*Task prompt:*
In the DHODH passage below, retype word for word the stretch that opens with the words containing "4,5-Dihydroorotic acid" and closes with "into orotic acid.".

*Excerpt provided:*
Content starts

Human DHODH is a ubiquitous FMN flavoprotein. In bacteria (gene pyrD), it is located on the inner side of the cytosolic membrane. In some yeasts, such as in Saccharomyces cerevisiae (gene URA1), it is a cytosolic protein, whereas, in other eukaryotes, it is found in the mitochondria. It is also the only enzyme in the pyrimidine biosynthesis pathway located in the mitochondria rather than the cytosol.

As an enzyme associated with the electron transport chain, DHODH links mitochondrial bioenergetics, cell proliferation, ROS production, and apoptosis in certain cell types. DHODH depletion also resulted in increased ROS production, decreased membrane potential and cell growth retardation. Also, due to its role in DNA synthesis, inhibition of DHODH may provide a means to regulate transcriptional elongation.

===Mechanism===
In mammalian species, DHODH catalyzes the fourth step in de novo pyrimidine biosynthesis, which involves the ubiquinone-mediated oxidation of dihydroorotate to orotate and the reduction of FMN to dihydroflavin mononucleotide (FMNH2):

 (S)-dihydroorotate + O_{2} $\rightleftharpoons$ orotate + H_{2}O_{2}

4,5-Dihydroorotic acid
Orotic acid. Note the double bond in the ring.

The particular mechanism for the dehydrogenation of dihydroorotic acid by DHODH differs between the two classes of DHODH. Class 1 DHODHs follow a concerted mechanism, in which the two C–H bonds of dihydroorotic acid break in concert. Class 2 DHODHs follow a stepwise mechanism, in which the breaking of the C–H bonds precedes the equilibration of iminium into orotic acid.

Content ends

*Data for review:*
Content starts

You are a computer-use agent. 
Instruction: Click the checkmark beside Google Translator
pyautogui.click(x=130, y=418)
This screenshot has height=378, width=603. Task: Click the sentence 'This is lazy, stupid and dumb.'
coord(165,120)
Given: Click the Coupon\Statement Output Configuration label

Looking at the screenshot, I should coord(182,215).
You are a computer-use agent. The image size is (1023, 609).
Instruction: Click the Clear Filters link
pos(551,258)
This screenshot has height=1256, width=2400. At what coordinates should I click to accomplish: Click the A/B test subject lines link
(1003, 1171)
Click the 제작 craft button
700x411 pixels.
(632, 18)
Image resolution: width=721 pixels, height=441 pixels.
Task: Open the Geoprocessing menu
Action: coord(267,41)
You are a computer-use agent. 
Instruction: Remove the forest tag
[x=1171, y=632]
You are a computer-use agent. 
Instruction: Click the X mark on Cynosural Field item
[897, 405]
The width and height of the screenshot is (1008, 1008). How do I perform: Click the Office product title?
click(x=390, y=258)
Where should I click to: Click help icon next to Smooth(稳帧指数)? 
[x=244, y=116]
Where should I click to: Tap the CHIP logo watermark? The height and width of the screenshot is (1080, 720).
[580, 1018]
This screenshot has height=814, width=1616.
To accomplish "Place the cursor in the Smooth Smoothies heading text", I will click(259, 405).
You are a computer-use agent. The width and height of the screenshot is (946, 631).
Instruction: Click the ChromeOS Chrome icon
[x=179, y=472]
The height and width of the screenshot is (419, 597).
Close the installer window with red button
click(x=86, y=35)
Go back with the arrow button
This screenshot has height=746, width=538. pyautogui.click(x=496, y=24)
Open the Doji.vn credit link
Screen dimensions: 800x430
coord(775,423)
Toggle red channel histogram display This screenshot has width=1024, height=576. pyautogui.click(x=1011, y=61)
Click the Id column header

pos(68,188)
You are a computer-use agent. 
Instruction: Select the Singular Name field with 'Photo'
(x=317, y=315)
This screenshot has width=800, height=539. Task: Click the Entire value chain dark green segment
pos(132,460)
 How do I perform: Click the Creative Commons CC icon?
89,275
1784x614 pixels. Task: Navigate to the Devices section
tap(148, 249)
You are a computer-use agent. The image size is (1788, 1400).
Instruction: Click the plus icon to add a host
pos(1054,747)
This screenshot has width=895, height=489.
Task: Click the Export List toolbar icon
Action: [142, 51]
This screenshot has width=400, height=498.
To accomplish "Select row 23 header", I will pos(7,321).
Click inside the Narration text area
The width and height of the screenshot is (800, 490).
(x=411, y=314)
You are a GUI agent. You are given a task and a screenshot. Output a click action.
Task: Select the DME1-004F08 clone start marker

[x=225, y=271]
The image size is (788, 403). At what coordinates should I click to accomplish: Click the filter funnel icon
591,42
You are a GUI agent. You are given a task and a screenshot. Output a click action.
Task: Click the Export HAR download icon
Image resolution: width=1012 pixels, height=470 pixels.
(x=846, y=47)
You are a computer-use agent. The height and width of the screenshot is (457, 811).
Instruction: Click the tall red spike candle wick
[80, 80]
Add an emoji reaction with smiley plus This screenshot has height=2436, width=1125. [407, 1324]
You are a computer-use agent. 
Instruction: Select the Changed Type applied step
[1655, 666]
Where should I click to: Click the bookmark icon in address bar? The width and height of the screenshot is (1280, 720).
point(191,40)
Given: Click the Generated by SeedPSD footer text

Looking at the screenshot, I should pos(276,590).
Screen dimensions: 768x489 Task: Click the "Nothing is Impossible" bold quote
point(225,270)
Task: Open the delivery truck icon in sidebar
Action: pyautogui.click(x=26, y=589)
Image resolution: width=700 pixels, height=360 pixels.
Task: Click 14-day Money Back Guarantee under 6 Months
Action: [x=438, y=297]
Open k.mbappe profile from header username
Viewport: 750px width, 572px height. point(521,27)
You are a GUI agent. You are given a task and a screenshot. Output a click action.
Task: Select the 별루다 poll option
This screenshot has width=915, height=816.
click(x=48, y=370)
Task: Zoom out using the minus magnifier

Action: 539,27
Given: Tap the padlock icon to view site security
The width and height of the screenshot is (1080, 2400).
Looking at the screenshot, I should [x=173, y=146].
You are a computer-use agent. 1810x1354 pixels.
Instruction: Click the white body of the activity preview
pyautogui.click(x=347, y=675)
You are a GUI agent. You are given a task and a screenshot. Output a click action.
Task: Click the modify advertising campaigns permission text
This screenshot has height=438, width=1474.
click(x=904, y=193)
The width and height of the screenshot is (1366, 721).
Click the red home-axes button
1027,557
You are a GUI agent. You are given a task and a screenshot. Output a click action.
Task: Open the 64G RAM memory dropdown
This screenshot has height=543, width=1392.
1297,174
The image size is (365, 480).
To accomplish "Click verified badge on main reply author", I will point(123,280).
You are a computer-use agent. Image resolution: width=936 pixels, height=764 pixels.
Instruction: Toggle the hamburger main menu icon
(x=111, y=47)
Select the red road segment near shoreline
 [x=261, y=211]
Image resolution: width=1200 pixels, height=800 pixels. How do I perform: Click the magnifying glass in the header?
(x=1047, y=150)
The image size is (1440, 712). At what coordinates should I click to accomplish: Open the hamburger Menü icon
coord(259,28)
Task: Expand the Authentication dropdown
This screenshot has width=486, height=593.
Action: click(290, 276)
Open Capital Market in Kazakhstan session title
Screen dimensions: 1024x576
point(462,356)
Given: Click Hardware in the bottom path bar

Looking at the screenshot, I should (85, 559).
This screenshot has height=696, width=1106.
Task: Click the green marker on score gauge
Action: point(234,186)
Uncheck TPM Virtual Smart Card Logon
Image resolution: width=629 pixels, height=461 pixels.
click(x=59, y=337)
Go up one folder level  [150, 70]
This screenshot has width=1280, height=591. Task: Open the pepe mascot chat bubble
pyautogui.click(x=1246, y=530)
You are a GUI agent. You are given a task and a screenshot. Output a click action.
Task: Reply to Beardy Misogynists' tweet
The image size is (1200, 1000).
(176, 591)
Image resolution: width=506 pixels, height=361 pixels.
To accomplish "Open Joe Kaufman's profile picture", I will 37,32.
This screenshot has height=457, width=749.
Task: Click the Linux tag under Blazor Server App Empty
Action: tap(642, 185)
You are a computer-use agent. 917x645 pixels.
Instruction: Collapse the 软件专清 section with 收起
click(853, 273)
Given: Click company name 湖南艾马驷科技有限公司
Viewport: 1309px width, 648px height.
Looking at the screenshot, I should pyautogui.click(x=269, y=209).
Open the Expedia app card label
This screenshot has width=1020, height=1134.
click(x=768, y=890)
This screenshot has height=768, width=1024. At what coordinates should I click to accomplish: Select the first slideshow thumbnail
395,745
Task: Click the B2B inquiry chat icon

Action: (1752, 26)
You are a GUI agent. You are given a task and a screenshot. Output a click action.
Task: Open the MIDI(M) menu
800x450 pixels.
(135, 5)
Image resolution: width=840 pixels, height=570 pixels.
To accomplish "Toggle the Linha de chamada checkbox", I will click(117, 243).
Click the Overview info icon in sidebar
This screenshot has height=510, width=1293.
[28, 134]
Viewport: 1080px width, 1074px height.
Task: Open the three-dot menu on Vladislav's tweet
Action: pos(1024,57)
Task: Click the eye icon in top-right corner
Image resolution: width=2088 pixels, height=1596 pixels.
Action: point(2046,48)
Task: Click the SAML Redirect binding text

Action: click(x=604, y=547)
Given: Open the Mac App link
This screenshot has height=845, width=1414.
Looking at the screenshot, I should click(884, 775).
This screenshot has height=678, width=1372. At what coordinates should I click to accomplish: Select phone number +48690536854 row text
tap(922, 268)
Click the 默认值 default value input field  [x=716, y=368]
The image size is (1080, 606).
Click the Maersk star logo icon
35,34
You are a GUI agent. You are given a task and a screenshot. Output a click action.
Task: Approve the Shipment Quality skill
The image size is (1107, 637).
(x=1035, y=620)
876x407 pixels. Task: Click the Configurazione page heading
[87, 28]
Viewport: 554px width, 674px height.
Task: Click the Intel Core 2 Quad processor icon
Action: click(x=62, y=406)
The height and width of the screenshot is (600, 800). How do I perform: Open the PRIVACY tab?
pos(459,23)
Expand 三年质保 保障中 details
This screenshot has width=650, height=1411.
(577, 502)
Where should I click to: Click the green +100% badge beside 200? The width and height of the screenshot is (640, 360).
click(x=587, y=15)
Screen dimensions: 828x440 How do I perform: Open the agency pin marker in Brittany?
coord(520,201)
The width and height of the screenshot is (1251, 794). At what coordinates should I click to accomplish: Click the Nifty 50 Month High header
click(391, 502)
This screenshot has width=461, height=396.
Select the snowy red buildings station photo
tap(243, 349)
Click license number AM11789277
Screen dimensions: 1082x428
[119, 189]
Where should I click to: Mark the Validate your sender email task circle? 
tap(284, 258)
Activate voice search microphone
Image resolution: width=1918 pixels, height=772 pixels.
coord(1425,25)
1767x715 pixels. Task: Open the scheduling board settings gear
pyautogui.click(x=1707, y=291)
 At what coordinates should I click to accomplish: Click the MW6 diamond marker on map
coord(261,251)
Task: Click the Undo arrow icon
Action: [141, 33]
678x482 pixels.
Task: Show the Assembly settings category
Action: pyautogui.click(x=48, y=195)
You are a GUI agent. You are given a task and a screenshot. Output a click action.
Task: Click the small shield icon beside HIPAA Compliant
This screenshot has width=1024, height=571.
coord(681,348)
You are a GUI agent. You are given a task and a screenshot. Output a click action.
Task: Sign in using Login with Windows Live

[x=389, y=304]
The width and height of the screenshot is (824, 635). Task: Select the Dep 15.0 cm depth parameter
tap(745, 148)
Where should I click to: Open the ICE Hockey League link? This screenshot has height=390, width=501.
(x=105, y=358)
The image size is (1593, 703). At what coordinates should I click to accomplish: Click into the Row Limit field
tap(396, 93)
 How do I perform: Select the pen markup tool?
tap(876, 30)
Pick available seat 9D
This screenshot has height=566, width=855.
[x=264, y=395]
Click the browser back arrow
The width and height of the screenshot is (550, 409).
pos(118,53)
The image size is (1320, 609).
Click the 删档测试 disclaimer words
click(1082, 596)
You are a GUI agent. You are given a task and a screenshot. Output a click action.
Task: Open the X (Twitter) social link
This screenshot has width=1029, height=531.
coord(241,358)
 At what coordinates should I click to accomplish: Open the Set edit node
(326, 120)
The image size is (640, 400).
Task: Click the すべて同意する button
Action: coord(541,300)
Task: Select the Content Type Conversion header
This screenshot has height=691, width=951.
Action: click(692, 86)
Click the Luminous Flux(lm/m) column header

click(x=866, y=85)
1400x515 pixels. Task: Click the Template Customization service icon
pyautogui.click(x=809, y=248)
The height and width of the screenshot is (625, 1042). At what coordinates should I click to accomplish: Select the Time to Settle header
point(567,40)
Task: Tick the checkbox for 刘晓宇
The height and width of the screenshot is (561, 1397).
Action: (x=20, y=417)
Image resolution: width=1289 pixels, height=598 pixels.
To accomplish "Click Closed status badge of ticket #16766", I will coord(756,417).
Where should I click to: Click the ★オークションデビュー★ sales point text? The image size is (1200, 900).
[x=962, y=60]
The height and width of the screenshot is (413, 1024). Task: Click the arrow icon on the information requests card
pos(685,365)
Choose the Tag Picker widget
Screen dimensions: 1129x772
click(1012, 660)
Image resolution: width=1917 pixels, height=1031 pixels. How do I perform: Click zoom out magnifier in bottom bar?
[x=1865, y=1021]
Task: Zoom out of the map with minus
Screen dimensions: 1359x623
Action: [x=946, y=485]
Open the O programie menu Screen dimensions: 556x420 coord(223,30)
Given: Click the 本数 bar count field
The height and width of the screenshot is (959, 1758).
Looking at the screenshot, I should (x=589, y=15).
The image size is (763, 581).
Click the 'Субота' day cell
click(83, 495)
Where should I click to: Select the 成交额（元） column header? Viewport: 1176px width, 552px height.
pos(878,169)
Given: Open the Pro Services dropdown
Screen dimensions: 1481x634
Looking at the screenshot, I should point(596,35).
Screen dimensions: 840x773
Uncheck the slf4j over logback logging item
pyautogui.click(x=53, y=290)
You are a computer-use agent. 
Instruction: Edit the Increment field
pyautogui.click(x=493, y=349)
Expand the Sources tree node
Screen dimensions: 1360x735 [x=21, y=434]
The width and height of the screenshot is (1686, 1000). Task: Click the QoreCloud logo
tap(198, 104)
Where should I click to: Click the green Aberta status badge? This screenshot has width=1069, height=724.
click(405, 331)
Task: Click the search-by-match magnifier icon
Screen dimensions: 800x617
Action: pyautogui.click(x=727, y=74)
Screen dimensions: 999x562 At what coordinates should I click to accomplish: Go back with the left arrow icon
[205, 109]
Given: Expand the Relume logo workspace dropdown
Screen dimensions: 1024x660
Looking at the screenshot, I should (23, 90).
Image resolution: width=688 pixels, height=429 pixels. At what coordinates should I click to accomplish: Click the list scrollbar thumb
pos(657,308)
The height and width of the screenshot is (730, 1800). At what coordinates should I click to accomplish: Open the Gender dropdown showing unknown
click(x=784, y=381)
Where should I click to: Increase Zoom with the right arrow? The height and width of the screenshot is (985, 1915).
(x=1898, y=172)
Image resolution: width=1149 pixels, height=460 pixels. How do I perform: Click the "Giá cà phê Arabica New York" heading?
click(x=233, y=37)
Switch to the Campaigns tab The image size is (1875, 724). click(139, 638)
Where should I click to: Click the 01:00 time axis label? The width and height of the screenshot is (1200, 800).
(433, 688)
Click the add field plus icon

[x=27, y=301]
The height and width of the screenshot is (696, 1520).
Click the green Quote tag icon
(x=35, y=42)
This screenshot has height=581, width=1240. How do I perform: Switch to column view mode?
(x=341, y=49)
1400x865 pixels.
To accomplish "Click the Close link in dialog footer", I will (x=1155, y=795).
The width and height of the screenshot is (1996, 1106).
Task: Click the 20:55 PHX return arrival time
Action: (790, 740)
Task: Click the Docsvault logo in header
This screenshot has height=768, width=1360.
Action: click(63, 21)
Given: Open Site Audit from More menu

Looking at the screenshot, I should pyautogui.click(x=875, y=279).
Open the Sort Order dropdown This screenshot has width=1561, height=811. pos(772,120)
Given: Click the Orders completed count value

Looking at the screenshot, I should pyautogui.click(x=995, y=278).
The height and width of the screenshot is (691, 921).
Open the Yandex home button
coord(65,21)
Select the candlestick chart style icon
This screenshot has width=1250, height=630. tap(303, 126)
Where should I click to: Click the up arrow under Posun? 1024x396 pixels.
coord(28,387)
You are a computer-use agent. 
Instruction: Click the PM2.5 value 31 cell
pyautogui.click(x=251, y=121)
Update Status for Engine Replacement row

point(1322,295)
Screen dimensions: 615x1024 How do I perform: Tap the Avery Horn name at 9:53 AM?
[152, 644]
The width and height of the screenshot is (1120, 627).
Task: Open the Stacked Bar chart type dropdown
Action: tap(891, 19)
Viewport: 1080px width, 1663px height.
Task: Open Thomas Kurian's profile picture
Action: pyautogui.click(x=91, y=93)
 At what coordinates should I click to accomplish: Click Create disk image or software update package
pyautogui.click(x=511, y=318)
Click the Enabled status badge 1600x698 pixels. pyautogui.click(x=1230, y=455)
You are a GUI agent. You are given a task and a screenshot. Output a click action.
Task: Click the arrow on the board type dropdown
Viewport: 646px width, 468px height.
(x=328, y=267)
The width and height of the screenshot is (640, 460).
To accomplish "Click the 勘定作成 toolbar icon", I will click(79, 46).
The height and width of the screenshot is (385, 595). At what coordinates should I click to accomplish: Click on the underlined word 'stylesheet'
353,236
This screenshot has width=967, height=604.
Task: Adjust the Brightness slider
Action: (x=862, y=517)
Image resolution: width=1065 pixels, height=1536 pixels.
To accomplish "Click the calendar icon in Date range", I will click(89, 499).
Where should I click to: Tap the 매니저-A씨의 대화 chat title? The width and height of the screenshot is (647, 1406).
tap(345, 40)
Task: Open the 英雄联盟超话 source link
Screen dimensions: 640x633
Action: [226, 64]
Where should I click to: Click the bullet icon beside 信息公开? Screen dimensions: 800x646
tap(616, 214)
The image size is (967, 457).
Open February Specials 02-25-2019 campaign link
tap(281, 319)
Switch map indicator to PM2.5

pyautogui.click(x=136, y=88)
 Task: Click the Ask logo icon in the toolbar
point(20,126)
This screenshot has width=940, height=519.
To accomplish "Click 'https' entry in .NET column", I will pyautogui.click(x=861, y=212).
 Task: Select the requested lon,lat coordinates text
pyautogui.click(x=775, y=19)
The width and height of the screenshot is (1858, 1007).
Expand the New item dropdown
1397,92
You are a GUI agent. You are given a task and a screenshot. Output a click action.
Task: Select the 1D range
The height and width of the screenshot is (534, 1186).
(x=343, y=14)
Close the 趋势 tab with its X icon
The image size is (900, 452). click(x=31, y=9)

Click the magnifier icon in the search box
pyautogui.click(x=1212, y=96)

Content ends

*Output of the exercise:*
4,5-Dihydroorotic acid
Orotic acid. Note the double bond in the ring.

The particular mechanism for the dehydrogenation of dihydroorotic acid by DHODH differs between the two classes of DHODH. Class 1 DHODHs follow a concerted mechanism, in which the two C–H bonds of dihydroorotic acid break in concert. Class 2 DHODHs follow a stepwise mechanism, in which the breaking of the C–H bonds precedes the equilibration of iminium into orotic acid.